Wien. Spannend seien die Verhandlungen um den Integrationssondertopf, sagte Johanna Mikl-Leitner in der Vorwoche, dabei neigt die Innenministerin normalerweise nicht zu Untertreibungen. Hinter den Regierungskulissen ist von einem Ministerstreit die Rede, einem ziemlich ungemütlichen, in dem Finanzminister Hans Jörg Schelling den Verteiler und Schiedsrichter in Personalunion gibt. Oder geben muss.

75 Millionen, die für die Integration der Flüchtlinge im nächsten Jahr reserviert wurden, müssen zwischen den Ressorts verteilt werden. Und die Erkenntnis nach den ersten Gesprächen lautet: Entweder die Ministerien schrauben ihre Ansprüche zurück – oder man wird mit dem Geld nicht auskommen.

Allein Mikl-Leitner hat Projekte um 30 Millionen Euro angemeldet. Die eine Hälfte soll in Sprachkurse fließen, mit der anderen will sie die Kürzungen beim Zivildienst kompensieren. Bildungsministerin Gabriele Heinisch-Hosek hätte gern 25 Millionen, um damit Sprachkurse und mobile Einsatzteams aus Pädagogen und Sozialarbeitern zu finanzieren. Sozialminister Rudolf Hundstorfer, Verteidigungsminister Gerald Klug und Integrationsminister Sebastian Kurz haben sich öffentlich noch nicht geäußert. Ihre Ansprüche sollen aber auch nicht gerade bescheiden sein.

60 Millionen Euro für Kurz?

In Hundstorfers Verantwortung fällt mit dem Arbeitsmarktservice eine – wenn nicht die – zentrale Integrationsstelle. Das Bundesheer ist im Flüchtlingstransport intensiv eingesetzt. Und Kurz hat erst in der Vorwoche einen Integrationsplan für die Flüchtlinge, bestehend aus 50 Maßnahmen, vorgestellt (wobei er alle Ministerien betrifft). Zuletzt machte das Gerücht die Runde, Kurz hätte gar 60 Millionen Euro für sich beansprucht. Vom Finanzministerium wird das allerdings nicht bestätigt. Das Büro des Außenministers nennt gegenüber der „Presse“ nur eine Zahl: Für die geplanten Wertekurse brauchte man einen „mittleren bis hohen einstelligen Millionenbetrag“.

Die Deutschkurse werden dagegen auf mehrere Kostenstellen aufgeteilt. 70 Prozent bietet das AMS an, finanziert vom Sozialministerium, 20 Prozent machen die Länder, vier der Österreichische Integrationsfonds, der beim Integrationsministerium eingerichtet ist, und vier das Integrationsministerium selbst. Die restlichen zwei Prozent entfallen auf das Innenministerium.

• **AUFGABEN ZUR ÜBUNG**:
1) In welcher Höhe hat Johanna Mikl-Leitner laut dem Text über den Integrationstopf Projekte angemeldet?
2) Zähle alle Regierungsmitglieder auf, die der Text über den Integrationstopf namentlich nennt, jeweils mit dem dort angegebenen Amt.
3) Schreibe, wie der Text über den Integrationstopf nach seinem letzten Satz weitergehen könnte.
Das Material spielt hierfür keine Rolle.

Extrahierte Datensätze
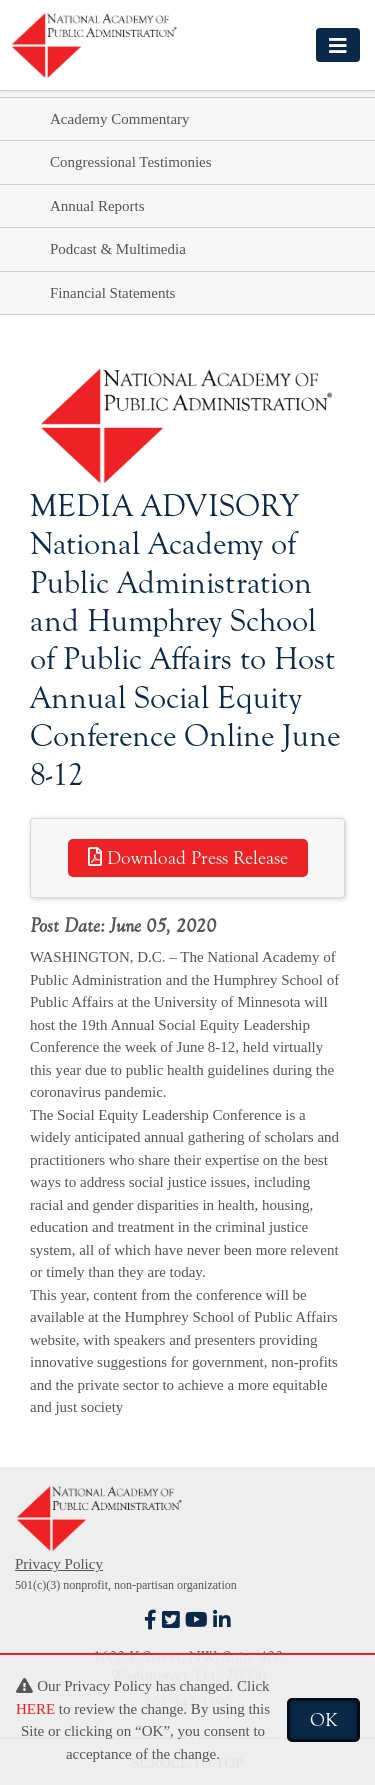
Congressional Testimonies (131, 162)
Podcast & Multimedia (118, 249)
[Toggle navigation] (338, 44)
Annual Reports (97, 206)
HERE (35, 1709)
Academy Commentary (120, 119)
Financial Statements (112, 293)
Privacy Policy (59, 1564)
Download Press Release (188, 858)
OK (323, 1720)
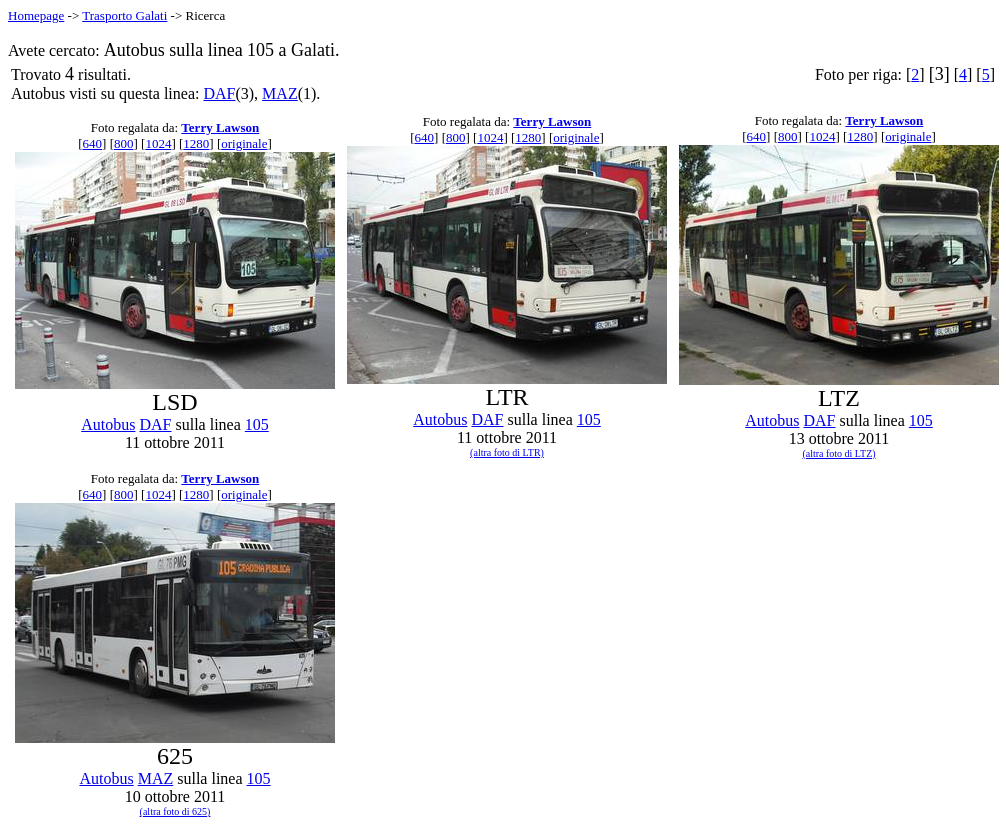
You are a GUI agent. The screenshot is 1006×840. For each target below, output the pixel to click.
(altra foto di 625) (175, 811)
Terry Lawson (220, 127)
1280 (196, 143)
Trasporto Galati (124, 15)
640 (93, 143)
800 (124, 143)
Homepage (36, 15)
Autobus (108, 424)
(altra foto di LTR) (507, 452)
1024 (158, 143)
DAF (219, 93)
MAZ (280, 93)
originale (244, 143)
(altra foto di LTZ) (838, 453)
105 (257, 424)
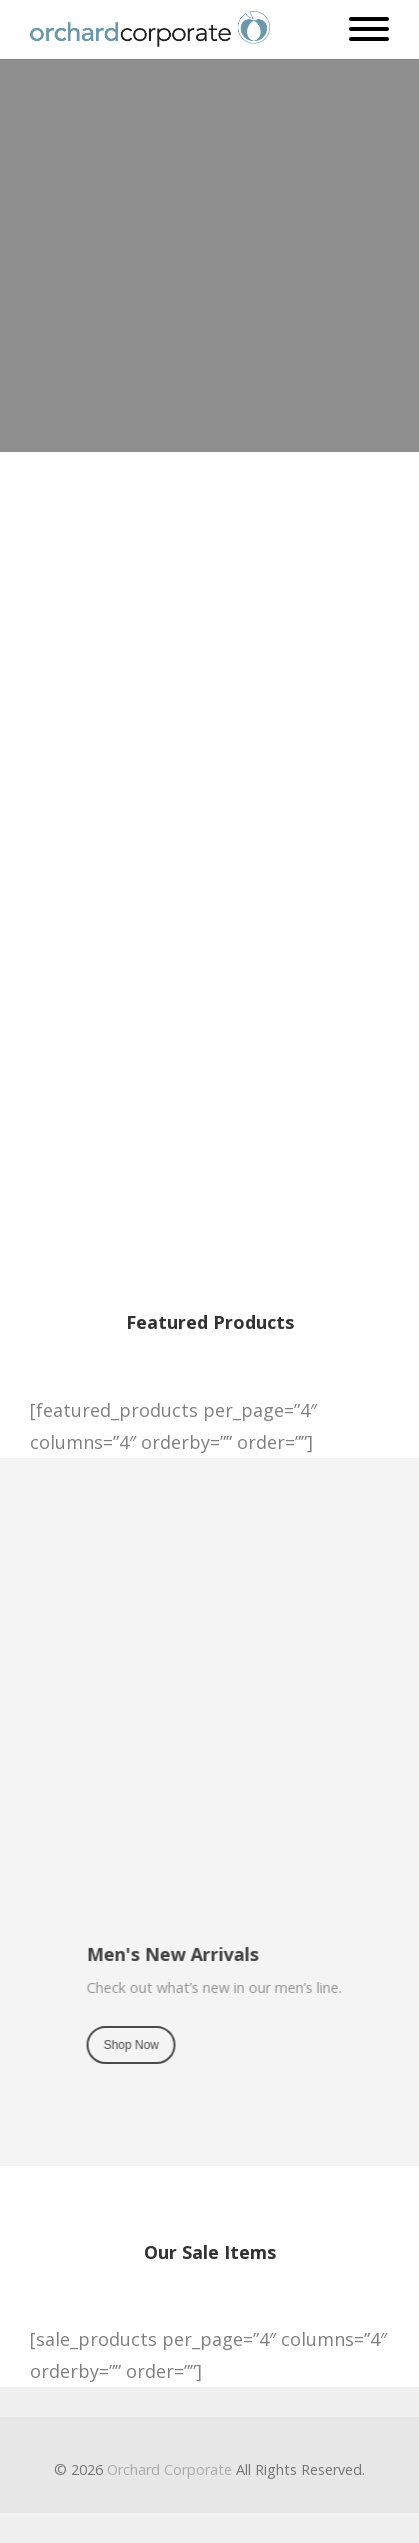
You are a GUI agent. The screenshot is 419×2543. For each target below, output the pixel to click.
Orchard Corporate (169, 2469)
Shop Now (193, 661)
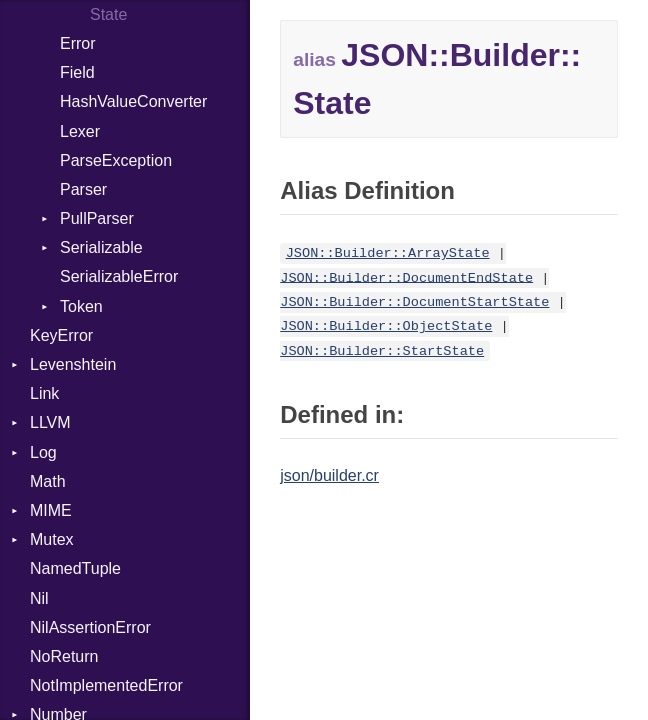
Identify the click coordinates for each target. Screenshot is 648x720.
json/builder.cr (329, 475)
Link (44, 393)
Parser (83, 189)
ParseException (116, 160)
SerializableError (119, 276)
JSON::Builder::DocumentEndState (406, 277)
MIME (51, 510)
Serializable (101, 247)
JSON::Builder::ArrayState (388, 253)
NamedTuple (75, 568)
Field (77, 72)
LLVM (50, 422)
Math (48, 481)
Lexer (80, 131)
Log (43, 452)
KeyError (61, 335)
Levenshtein (73, 364)
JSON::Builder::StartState (382, 351)
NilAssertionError (90, 627)
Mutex (52, 539)
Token (81, 306)
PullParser (97, 218)
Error (78, 43)
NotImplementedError (106, 685)
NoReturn (64, 656)
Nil (39, 598)
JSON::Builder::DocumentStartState (414, 302)
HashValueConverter (133, 101)
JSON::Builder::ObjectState (386, 326)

• **LÖSUNGEN DER AUFGABEN**:
1) Projekte um 30 Millionen Euro.

2)
- Johanna Mikl-Leitner, Innenministerin
- Hans Jörg Schelling, Finanzminister
- Gabriele Heinisch-Hosek, Bildungsministerin
- Rudolf Hundstorfer, Sozialminister
- Gerald Klug, Verteidigungsminister
- Sebastian Kurz, Integrationsminister

3)
Die Gesamtkosten für die Deutschkurse lassen sich vorerst nur abschätzen. 2015 wurden die Mittel zweimal aufgestockt, von anfangs 30 auf über 50 Millionen Euro. Das entspricht in etwa 50.000 Plätzen. Heuer kommt man damit durch, weil nur Asylberechtigte – die Anerkennungsquote liegt bei 40 Prozent – Deutschkurse besuchen dürfen und die Kinder ohnehin in den Schulen Deutsch lernen. 2016 aber werden nicht nur mehr, nämlich rund 130.000 Flüchtlinge, erwartet (im ganzen Jahr 2015 rechnet man mit 95.000). Die Regierung überlegt auch, das Deutschkursangebot auf Asylwerber auszuweiten, zumindest auf jene, die gute Chancen auf ein Bleiberecht haben, etwa Syrer.

Gipfel mit Landeshauptleuten

Schelling muss bei der Vergabe der Mittel Rücksprache mit dem Kanzleramt halten. Zeitdruck habe man keinen, heißt es aus dem Finanzministerium. Offene Punkte können notfalls auch noch im Jänner geklärt werden, denn da ist eine Regierungsklausur zur Integrationspolitik geplant. Dem Vernehmen nach sollen auch die Landeshauptleute dazugebeten werden, die Klausur würde dann unter dem Titel „Integrationsgipfel“ laufen.

Über den Sondertopf hinaus bekommt das AMS jedenfalls 70 Millionen für Arbeitsmarktmaßnahmen. Und 1,8 Millionen sind für das „Integrationsjahr“ vorgesehen: Asylberechtigte sollen, nach Vorbild des freiwilligen Sozialjahrs, bei einer NGO mitarbeiten können.